The content of the pages of this website are not allowed to be reproduced without the owners consent.

September 23, 2023
September 23, 2023
I always told you there was no such thing as monsters, but I was wrong and11 years ago today you were taken by one.
You will always live on.
You will always be young.
You will always be beautiful.
You will always be thought of for what you were - a fun-loving, happy, helpful, loving and friendly young woman.
No one can take any of that away from you.
I'll see you up there one day. Until then... keep on dancing and making the angels laugh.
xxx ❤ xxx
September 22, 2023
September 22, 2023
11 years since you gained your wings, too beautiful for this earth. I bet heavens partying tonight ❤️. Xxx
June 29, 2023
June 29, 2023
Well another year passing on your birthday 41 today you would have been and no doubt still showing folks how to celebrate it the right way.. forever missed mate xxxxx
December 25, 2022
December 25, 2022
Missing you may be a problem, but its knowing you are never coming back that is killing me.
Merry Christmas, Jade. I love and miss you every single minute of every single day. Until we meet again. Keep on dancing in the sky xxx
September 23, 2022
September 23, 2022
10 years... yes 10 year's already, no year gets easier? The day i remember from hearing a fb status to knowing it was about you my best friend from school!. I always remember you asking me to come to the regal at the football club at bingo. I did and we hangout since that day till the day this happened. l loved u from then n still do now and never forget that even up there Mrs... u were a legend that brought me out my shell and taught me about what a friend meant... i love you jade friends forever ❤
September 23, 2022
September 23, 2022
I never even got to say goodbye to you because of the mess he made of you.
I never got to kiss my one and only child goodbye.
10 years have gone by and I think of you every day. I think of that conversation often and I think of what was to come just 2 days later and the pain is just as bad as it was back then. I cry every day as I remember how beautiful you were and always will be.
He can never take that away from you and thankfully your beautiful face is what I still see, not the one he tried to disfigure.
I love you
I miss you
Always
xxx ❤ xxx
September 22, 2022
September 22, 2022
The years keep going bye but the memories will NEVER FADE I will always remember you hope you are still dancing up there like we use to do
September 22, 2022
September 22, 2022
Where has the past 10 years gone!! Your still loved and remembered every day . Your beauty will last a lifetime and your memory will never fade xxxx keep shining bright xxxx
June 30, 2022
June 30, 2022
Well another year another birthday without you... i know this would have been your 40th birthday and know that no doubt you'd be planning for a big bash for yet another milestone. Each year i still celebrate ya birthday regardless like you would have wanted. But it still won't be easy or the same without you being here with your laugh and smile and obviously them stomping dance moves you had. Until we meet again, show them up there how its done mrs. I love you mate xx
June 30, 2022
June 30, 2022
Always thinking of you and all the fun we use to have will always remember you sweet dreams angel
June 29, 2022
June 29, 2022
You have been gone for 10 years and today is your 40th birthday. Me and Helen have had cake and pink fizzy stuff in your honour! I wonder what you would look like if you were still here. Would you be married, have kids? I think of all sorts of things. One thing I do know is that you will be making everyone smile and spreading your friendship and love. Keep on dancing until I join you :)

#####

Your objective ▸
Copy the memorial messages above word for word, starting with "The content of" and going on through "always be young.".

Available data ▸
#####

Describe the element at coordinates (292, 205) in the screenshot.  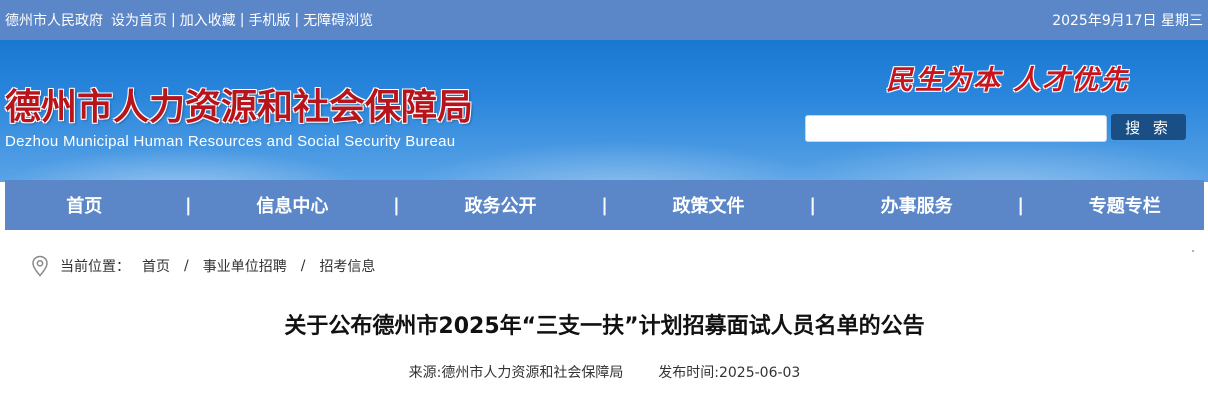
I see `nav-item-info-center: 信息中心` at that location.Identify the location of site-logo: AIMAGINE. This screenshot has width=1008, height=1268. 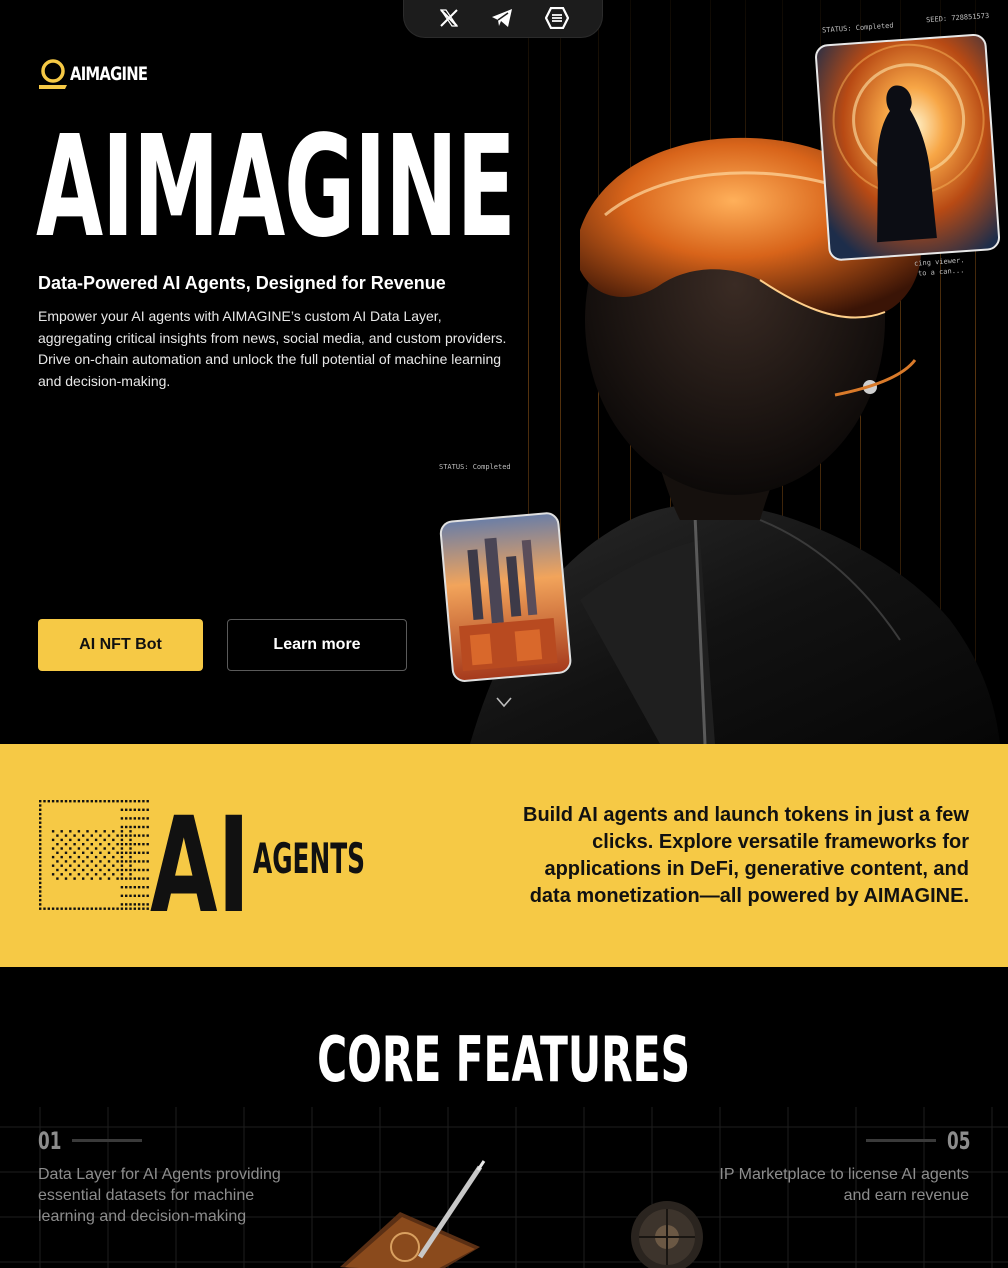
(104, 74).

#####

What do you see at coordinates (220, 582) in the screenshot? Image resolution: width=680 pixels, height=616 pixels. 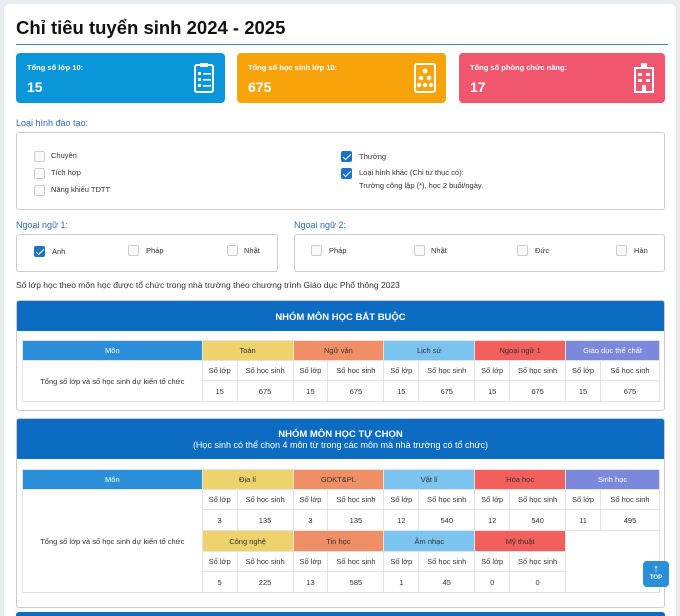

#####

Exercise result ▸
The content of the pages of this website are not allowed to be reproduced without the owners consent.

September 23, 2023
September 23, 2023
I always told you there was no such thing as monsters, but I was wrong and11 years ago today you were taken by one.
You will always live on.
You will always be young.